My Complaint About Portnoy


You may recall that I wasn't exactly enamoured of Alex Portnoy upon reading his Complaint.

I should've written this post earlier, because I'm now at sufficient remove from the book that I feel less bitter about the following excerpt, from pages 43 to 44:
It was years later that she called from the bathroom, Run to the drugstore! bring a box of Kotex! immediately! And the panic in her voice. Did I run! And then at home again, breathlessly handed the box to the white fingers that extended themselves at me through a narrow crack in the bathroom door... Though her menstrual troubles eventually had to be resolved by surgery, it is difficult nevertheless to forgive her for having sent me on that mission of mercy. Better she should have bled herself out on our cold bathroom floor, better that, than to have sent an eleven-year-old boy in hot pursuit of sanitary napkins! Where was my sister, for Christ's sake? Where was her own emergency supply? Why was this woman so grossly insensitive to the vulnerability of her own little boy—on the one hand so insensitive to my shame, and yet on the other, so attuned to my deepest desires!
Rereading it now, it seems to illustrate Alex Portnoy's total lack of consideration for his mother as a human being. I can't exactly remember the context that it was situated in, besides the fact that the entire novel is just Portnoy whining.

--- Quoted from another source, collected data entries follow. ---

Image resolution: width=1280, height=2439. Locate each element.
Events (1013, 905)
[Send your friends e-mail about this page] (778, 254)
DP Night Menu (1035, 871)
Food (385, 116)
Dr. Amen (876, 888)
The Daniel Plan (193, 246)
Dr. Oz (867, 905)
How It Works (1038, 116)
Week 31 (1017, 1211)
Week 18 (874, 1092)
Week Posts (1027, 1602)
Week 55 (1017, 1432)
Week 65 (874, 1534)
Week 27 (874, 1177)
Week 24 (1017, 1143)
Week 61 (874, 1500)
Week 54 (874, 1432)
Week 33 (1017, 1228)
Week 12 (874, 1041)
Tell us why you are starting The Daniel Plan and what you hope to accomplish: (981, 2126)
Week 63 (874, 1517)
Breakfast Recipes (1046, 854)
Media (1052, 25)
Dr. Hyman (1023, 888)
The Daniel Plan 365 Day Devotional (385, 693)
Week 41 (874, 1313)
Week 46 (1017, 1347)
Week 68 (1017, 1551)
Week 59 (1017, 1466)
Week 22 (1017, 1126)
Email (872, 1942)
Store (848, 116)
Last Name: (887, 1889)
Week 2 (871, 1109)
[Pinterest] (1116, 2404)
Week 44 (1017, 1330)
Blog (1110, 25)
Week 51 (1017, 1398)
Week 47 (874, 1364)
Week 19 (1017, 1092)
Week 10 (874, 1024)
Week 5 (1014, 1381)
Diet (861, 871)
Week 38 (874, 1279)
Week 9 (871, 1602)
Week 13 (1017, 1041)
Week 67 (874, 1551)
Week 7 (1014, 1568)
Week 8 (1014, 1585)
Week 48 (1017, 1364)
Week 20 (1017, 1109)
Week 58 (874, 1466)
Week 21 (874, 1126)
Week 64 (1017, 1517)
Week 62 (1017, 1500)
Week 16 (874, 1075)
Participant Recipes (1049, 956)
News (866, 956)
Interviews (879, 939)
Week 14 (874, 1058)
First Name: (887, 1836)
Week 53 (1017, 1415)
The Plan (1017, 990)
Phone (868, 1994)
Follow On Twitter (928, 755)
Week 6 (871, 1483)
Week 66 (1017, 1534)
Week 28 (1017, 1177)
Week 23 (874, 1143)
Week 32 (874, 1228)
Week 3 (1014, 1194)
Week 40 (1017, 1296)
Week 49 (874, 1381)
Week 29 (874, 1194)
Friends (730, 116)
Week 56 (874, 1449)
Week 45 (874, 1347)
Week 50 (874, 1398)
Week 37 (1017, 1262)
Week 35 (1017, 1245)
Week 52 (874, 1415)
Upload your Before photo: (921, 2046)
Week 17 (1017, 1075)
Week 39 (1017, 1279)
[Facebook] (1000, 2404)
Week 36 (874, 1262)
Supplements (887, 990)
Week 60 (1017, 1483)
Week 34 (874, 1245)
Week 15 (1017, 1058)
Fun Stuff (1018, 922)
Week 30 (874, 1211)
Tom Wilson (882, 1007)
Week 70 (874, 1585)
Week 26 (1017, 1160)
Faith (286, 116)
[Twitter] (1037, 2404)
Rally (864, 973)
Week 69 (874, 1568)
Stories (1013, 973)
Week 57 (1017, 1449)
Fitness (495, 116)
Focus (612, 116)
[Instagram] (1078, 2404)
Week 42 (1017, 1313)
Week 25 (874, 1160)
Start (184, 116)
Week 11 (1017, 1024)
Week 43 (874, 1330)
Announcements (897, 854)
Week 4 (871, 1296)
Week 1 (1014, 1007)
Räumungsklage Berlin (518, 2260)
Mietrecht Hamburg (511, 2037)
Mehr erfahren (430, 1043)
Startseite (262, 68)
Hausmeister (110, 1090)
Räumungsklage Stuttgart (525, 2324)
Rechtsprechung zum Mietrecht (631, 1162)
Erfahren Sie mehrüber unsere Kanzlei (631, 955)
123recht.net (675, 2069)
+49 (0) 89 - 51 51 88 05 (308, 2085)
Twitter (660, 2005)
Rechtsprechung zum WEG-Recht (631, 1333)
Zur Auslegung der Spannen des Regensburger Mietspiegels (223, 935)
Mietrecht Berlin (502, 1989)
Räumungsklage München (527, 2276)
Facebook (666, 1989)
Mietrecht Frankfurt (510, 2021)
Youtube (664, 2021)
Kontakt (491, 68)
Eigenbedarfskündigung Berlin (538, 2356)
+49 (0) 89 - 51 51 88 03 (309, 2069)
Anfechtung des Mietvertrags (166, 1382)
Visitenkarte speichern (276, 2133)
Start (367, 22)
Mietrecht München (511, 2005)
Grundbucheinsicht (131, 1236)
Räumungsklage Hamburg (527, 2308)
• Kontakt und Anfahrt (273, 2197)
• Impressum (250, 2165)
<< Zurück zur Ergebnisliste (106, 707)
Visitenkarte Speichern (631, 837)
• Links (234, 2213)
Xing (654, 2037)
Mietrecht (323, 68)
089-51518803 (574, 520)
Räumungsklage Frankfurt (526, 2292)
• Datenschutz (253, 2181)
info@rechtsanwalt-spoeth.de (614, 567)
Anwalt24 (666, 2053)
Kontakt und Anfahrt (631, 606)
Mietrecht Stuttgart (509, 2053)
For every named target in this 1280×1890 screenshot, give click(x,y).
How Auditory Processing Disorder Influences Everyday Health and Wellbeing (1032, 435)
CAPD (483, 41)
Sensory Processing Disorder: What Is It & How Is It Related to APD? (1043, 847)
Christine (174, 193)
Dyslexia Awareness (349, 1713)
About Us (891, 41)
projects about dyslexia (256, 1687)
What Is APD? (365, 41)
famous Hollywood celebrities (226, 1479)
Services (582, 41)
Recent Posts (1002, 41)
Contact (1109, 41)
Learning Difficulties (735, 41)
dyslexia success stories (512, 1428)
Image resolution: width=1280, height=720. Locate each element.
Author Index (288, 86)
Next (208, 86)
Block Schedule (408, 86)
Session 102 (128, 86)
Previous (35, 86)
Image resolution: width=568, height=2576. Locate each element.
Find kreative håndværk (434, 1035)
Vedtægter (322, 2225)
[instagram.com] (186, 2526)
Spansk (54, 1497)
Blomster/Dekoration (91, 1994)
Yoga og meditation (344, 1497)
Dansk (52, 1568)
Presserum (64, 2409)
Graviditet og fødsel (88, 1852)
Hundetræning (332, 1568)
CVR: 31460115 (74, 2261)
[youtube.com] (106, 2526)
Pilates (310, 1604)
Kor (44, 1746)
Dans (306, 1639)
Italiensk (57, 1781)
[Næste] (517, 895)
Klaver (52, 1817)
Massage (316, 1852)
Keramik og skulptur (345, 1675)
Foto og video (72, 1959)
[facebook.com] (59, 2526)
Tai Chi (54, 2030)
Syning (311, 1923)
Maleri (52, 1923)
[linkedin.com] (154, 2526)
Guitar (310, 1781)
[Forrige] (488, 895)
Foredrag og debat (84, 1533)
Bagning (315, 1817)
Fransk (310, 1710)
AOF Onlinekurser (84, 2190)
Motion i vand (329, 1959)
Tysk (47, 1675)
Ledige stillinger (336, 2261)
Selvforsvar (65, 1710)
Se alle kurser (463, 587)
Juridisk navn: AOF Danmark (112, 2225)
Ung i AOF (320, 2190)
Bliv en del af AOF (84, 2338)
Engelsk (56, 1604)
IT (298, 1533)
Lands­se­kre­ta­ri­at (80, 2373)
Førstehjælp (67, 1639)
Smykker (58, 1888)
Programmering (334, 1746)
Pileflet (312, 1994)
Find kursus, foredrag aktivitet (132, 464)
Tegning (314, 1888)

Removed from its context within the novel, though, the sentiment expressed above is one that disgusts me, and I think that's why I had to pull it out into a post of its own. I am not a member of the "period blood is art" school of thought in any way, shape, or form. Menstrual blood is one of the body's many waste products and therefore it's nothing to be ashamed of but also it is private. I have no doubt that it would be awkward for a young boy to have to go buy sanitary napkins for his mother, but here's a thought: get over it. You'd think that men might've gotten used to women's menstrual cycles by now after observing their effects throughout all of human history.

(Anyway, lesson learned that I need to write my rants while the memory of the book is still fresh.)